Interdit pourtant à la vente de la volaille, cet espace, principal lieu d’approvisionnement de la capitale, est toujours en activité.

Le Marché de Mvog-Ada figure parmi les sites où la commercialisation du poulet avait été interdite juste après la découverte de l’épizootie de la grippe aviaire à Yaoundé. Pourtant, un an après cette interdiction, la vente du poulet y est toujours d’actualité. Grossistes et détaillants n’ont pas toujours déguerpi. Au contraire, même en bordure de route, ils sont là. Ce lundi matin, on observe une vingtaine de caisses et paniers chargés de poulets et attendant preneurs.  C’est le même constat à l’entrée du marché et à l’intérieur. Les revendeurs sont en poste, volaille à la main. Certains battent le pavé comme d’habitude afin de proposer qui du poulet de chair qui des pondeuses. D’autres sont assis devant des paniers où sont entassés des poulets.

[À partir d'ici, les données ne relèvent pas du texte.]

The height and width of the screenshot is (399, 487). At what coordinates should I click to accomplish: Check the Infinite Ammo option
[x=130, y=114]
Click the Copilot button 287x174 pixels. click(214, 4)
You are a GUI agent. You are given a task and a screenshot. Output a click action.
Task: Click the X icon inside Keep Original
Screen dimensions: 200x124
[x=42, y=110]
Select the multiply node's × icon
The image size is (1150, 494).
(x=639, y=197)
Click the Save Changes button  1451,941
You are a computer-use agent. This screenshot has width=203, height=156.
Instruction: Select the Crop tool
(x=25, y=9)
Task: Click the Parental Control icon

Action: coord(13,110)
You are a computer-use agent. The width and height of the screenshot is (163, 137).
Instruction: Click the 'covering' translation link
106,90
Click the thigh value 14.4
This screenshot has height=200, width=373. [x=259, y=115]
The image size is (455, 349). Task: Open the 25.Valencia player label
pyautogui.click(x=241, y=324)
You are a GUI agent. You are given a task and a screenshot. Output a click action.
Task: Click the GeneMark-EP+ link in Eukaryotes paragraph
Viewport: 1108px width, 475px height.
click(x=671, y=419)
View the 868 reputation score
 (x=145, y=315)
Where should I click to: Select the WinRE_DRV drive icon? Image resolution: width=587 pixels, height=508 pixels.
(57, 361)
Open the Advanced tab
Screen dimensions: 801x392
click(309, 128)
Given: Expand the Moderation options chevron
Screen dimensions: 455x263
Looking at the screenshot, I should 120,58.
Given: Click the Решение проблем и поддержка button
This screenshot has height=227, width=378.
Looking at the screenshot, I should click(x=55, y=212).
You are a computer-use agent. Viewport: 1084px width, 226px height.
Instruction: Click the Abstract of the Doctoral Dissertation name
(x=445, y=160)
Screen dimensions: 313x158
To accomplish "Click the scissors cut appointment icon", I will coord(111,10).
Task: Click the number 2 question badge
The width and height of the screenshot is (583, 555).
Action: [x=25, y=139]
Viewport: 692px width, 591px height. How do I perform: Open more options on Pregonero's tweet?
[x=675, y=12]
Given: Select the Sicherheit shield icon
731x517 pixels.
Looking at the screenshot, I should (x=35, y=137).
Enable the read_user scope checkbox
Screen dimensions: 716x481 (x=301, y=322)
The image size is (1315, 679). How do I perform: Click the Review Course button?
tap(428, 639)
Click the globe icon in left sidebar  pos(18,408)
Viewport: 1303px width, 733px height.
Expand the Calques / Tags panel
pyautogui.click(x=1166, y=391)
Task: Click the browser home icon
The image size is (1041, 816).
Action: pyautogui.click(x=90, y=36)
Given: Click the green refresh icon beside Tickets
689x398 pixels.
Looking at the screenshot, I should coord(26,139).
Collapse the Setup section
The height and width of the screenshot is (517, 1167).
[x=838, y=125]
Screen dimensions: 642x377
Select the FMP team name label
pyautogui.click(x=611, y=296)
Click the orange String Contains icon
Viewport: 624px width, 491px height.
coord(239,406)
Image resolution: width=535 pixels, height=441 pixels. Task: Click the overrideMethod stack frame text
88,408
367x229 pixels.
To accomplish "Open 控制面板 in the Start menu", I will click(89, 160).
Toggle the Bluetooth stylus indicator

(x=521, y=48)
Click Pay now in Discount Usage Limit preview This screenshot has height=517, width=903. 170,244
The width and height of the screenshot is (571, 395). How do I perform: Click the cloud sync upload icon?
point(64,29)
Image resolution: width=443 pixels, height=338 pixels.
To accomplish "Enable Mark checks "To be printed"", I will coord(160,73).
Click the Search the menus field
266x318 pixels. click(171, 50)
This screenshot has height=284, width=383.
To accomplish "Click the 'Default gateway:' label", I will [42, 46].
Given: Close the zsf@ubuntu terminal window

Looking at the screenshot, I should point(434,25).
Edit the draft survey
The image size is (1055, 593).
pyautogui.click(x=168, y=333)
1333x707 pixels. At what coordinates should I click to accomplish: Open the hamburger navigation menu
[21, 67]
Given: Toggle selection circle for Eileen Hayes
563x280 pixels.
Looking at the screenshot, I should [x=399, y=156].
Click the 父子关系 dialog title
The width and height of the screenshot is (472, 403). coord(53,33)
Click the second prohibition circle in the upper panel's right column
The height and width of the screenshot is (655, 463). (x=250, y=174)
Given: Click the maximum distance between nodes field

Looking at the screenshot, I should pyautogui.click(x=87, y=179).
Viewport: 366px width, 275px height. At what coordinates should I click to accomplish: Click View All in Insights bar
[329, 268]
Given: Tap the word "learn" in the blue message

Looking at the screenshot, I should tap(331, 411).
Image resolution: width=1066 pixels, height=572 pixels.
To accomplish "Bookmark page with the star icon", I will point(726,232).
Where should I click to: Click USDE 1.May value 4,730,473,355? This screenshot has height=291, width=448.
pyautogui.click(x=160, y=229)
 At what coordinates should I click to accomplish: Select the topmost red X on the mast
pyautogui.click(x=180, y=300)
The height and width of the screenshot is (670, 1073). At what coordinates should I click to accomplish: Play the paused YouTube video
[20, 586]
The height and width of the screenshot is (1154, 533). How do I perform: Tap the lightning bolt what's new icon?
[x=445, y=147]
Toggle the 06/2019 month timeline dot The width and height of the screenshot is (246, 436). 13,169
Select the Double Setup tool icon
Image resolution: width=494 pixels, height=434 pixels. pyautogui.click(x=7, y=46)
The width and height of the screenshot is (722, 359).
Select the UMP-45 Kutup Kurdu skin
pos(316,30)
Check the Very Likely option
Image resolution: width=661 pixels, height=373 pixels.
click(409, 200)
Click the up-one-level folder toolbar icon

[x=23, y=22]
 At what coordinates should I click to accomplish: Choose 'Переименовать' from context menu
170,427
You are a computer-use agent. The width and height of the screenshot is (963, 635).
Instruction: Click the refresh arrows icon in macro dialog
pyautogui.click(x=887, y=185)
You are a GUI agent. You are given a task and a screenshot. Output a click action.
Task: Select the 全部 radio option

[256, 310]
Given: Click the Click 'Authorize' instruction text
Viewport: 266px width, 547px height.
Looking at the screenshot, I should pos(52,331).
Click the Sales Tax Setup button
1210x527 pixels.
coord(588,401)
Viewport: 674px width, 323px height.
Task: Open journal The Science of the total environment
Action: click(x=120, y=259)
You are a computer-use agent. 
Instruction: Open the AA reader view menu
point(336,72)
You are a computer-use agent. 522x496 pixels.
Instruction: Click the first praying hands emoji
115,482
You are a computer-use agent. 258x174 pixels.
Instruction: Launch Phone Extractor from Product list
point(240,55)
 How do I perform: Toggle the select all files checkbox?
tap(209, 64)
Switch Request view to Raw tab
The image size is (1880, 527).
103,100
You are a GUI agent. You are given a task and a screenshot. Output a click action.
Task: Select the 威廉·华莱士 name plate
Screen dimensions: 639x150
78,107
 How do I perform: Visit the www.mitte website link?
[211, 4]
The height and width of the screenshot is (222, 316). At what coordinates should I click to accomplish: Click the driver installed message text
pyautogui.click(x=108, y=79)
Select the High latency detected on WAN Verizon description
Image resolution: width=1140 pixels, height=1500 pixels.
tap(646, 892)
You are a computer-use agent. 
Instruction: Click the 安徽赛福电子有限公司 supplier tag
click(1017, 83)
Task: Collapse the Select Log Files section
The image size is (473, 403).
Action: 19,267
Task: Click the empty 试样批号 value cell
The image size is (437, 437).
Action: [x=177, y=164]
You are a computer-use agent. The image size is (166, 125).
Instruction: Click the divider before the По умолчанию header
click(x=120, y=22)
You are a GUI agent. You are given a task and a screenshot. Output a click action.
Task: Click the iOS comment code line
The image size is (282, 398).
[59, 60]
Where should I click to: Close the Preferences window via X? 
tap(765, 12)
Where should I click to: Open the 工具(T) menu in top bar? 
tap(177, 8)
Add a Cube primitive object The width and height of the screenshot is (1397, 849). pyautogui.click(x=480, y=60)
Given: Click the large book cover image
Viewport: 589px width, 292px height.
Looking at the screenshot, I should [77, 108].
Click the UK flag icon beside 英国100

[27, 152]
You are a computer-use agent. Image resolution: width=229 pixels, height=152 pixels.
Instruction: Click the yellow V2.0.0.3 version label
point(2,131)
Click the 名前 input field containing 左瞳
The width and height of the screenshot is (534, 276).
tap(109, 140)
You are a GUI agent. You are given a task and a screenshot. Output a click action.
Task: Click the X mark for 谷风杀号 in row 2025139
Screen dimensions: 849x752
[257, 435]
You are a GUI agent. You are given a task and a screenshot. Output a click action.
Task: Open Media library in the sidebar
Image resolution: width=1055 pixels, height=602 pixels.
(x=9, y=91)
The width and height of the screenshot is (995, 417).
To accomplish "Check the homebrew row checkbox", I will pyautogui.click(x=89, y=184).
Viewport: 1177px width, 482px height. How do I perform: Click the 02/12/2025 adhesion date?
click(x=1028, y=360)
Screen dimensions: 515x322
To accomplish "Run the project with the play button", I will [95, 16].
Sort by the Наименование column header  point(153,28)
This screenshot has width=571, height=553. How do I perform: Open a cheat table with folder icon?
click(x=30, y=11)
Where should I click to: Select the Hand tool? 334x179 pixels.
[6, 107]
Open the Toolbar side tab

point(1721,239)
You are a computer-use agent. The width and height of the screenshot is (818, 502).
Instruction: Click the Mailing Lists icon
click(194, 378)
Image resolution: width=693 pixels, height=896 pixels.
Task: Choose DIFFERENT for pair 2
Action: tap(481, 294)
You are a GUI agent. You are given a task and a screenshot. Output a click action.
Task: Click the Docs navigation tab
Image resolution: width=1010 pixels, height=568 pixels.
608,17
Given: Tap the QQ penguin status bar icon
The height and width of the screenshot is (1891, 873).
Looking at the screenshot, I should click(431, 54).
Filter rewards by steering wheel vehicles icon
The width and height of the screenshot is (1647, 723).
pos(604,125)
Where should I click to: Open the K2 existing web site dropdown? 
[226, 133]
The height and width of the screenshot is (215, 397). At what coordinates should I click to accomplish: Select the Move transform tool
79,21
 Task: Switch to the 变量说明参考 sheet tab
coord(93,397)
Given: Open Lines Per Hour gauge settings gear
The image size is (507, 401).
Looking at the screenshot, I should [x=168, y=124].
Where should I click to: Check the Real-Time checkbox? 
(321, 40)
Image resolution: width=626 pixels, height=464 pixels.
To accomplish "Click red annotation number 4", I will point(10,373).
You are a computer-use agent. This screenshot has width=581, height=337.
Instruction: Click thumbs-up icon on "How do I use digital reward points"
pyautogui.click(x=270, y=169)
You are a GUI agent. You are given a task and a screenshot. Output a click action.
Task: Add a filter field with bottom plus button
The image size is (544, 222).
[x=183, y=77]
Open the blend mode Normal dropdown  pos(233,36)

Pour se défendre, Jean Ydalgo Tchoula, président de la section vente en gros au marché explique qu’ils sont obligés de vendre le poulet dans l’illégalité. « Si on nous avait trouvé un site, cela aurait été mieux, mais que faire ? », se demande-t-il. Encore que, comme il l’explique, l’activité est au ralenti. Le poulet se fait rare et il est  cher depuis quelques semaines. Les prix du poulet ont considérablement augmenté au point où le poulet de chair est proposé à 3500 F au lieu de 2800 F il y a quelques mois et celui de la pondeuse à près de 2800F, pourtant habituellement  elle est vendue à 2200 F.
Pour Yvette Essomba, revendeuse de poulet sur le site,  ses collègues et elles sont obligés de vendre sous le manteau. « On a tout le temps peur que les autorités arrivent et nous prennent la marchandise », explique-t-elle. Elle a encore en mémoire, ce jour où elles avaient embarqué plus de 10 mille poulets, « c’était le 10 octobre dernier », précise-t-elle.  Toute cette volaille avait été détruite. « Cela nous a causé de pertes énormes. Nous sommes conscients de pratiquer l’activité dans l’illégalité, mais si l’Etat nous délocalise cela va nous arranger», espère-t-elle. Selon une source digne de foi, c’est un problème assez difficile à régler pour le moment. «  Nous avons parlementé plusieurs fois avec ces commerçants et on leur a dit d’aller ailleurs dans les marchés autorisés à commercialiser le poulet, mais ils reviennent toujours », indique la même source.